On multivariate analysis, small duct PSC (HR = 0.69; 95% CI, 0.5-0.96) and the presence of IBD (HR = 0.63; 95% CI, 0.47-0.86) were correlated with more favorable outcomes.

“Despite a comparable degree of presumed fibrosis, small duct PSC patients progressed more slowly to end-stage disease complications,” the researchers wrote. “PSC-IBD carried a more favorable prognosis in our cohort as well. PSC patients with IBD had a lower rate of cirrhosis and higher survival with native liver in children.”

In a related editorial, Giorgina Mieli-Vergani, MD, PhD, FRCP, FRCPCH, FAASLD, and Diego Vergani, MD, PhD, FRCPath, FRCP, FAASLD, from King’s College Hospital, London, recognized the importance of the study’s multicenter collaboration to collect data from dedicated registries. They were concerned with the uneven diagnostic protocols and lack of accurate information on IBD treatment prior to sclerosing cholangitis in retrospective studies, however.
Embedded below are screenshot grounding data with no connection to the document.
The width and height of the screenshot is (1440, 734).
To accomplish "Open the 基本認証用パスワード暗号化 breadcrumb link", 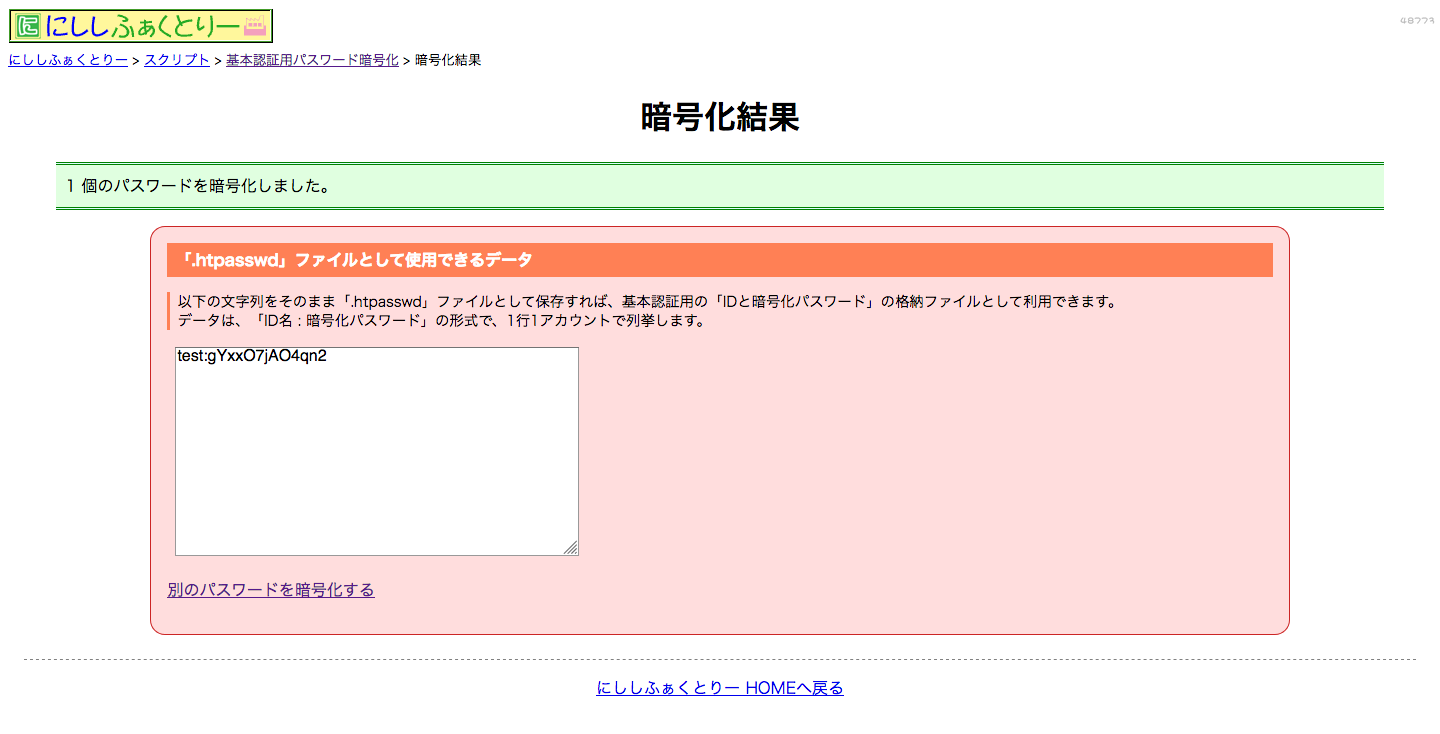I will [312, 60].
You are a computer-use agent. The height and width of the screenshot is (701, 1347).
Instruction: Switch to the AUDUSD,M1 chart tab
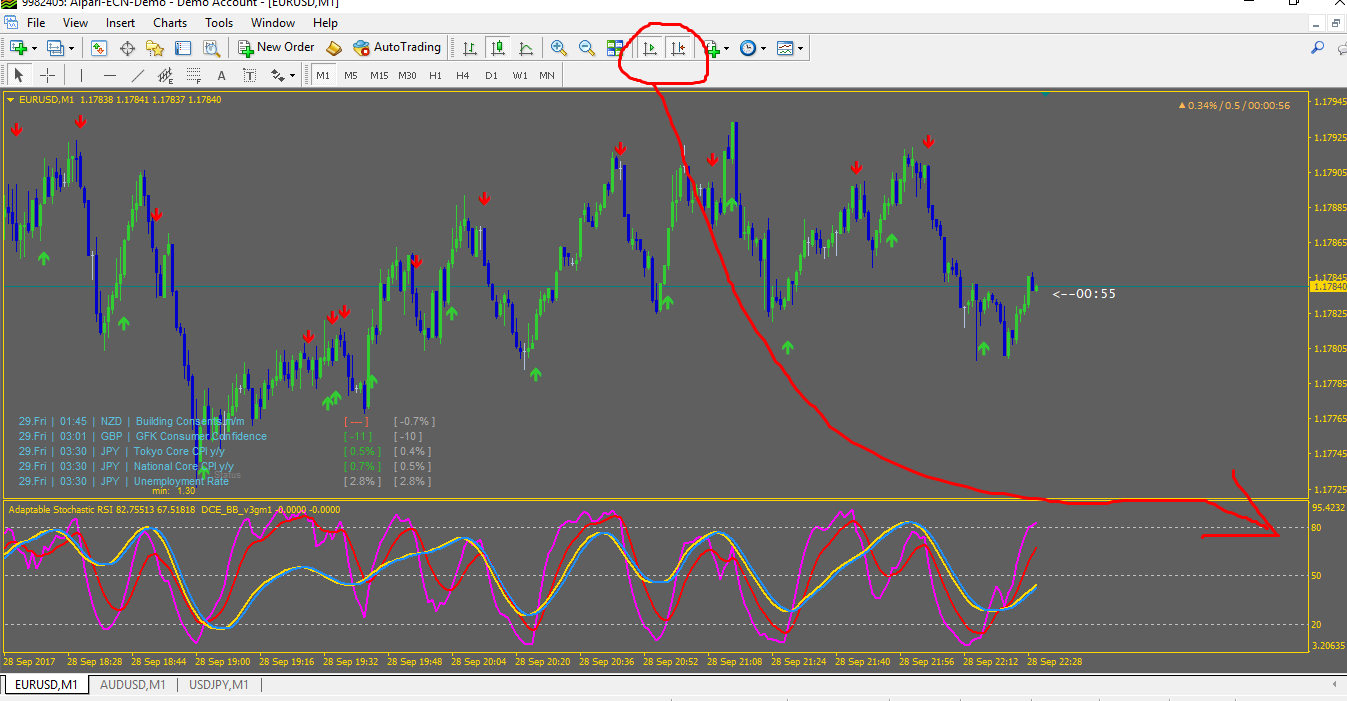[132, 685]
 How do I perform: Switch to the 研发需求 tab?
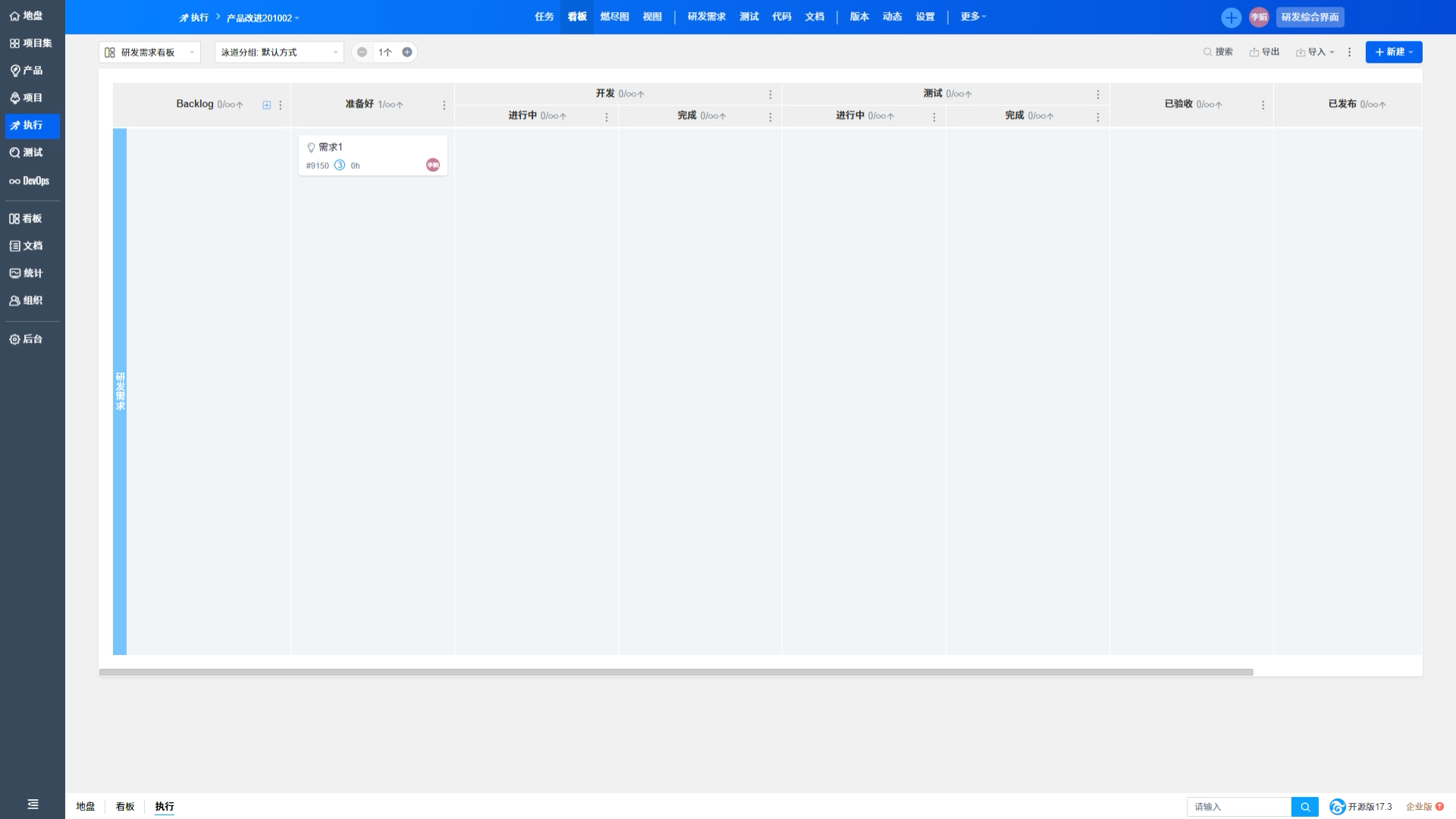pos(706,17)
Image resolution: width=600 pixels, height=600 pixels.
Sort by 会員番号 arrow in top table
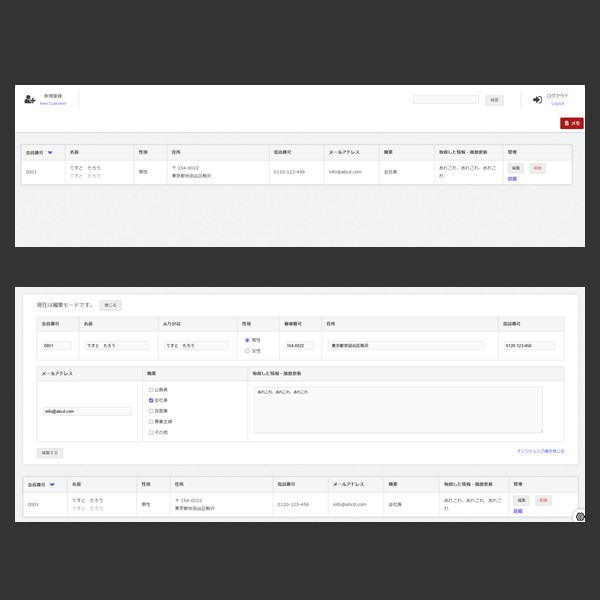pyautogui.click(x=50, y=152)
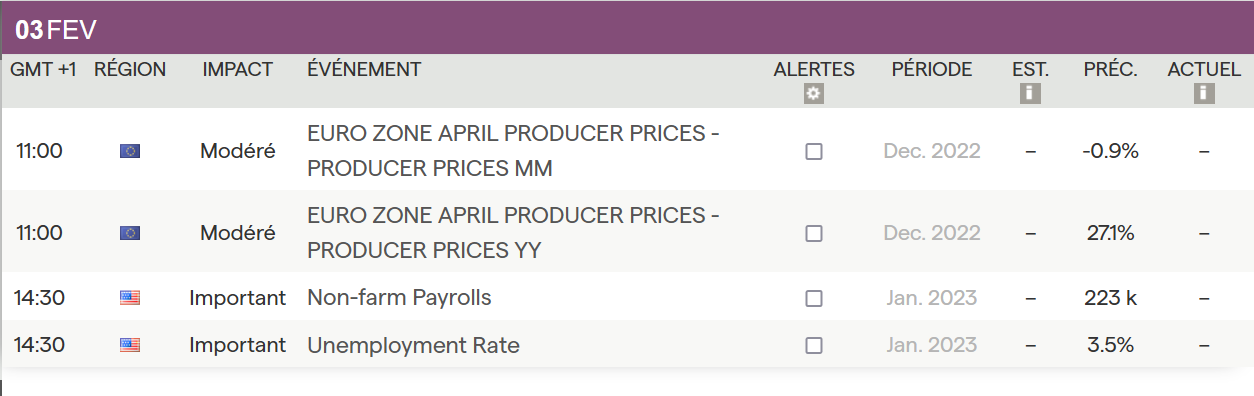Click US flag on Unemployment Rate row
The image size is (1254, 396).
tap(130, 346)
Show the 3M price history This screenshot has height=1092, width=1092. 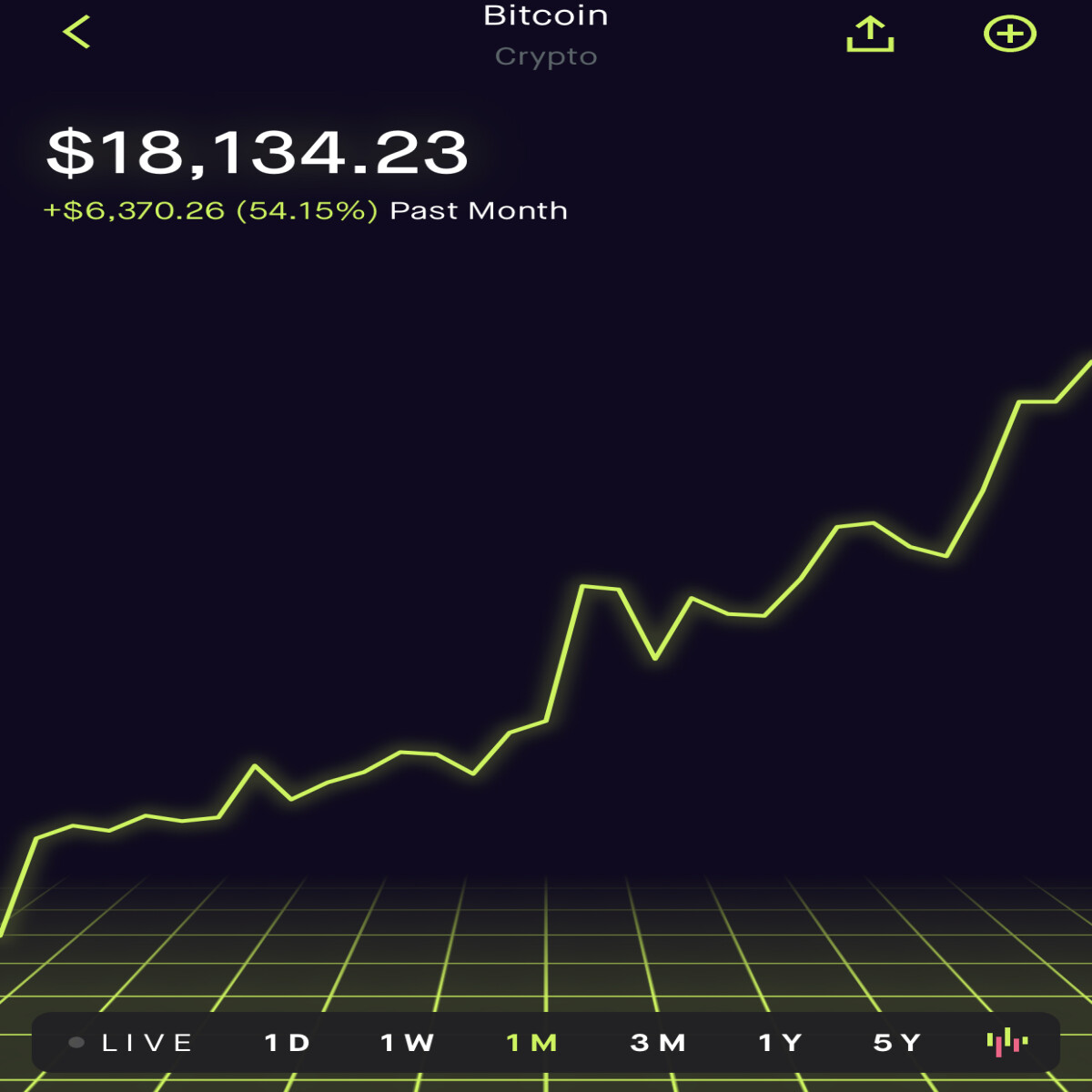[657, 1043]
“Juvenile [sclerosing cholangitis] is the result of different pathologies, with a high proportion of patients having associated IBD and/or autoimmune features,” they wrote. “Multicenter prospective studies are needed for dening [sclerosing cholangitis] phenotype and diagnostic criteria and for exploring pathogenic mechanisms with the aim of devising more effective treatment for this unrelenting condition.” – by Talitha Bennett

Disclosure: Deneau reports no relevant financial disclosures. Please see the full study for the other researchers’ relevant financial disclosures.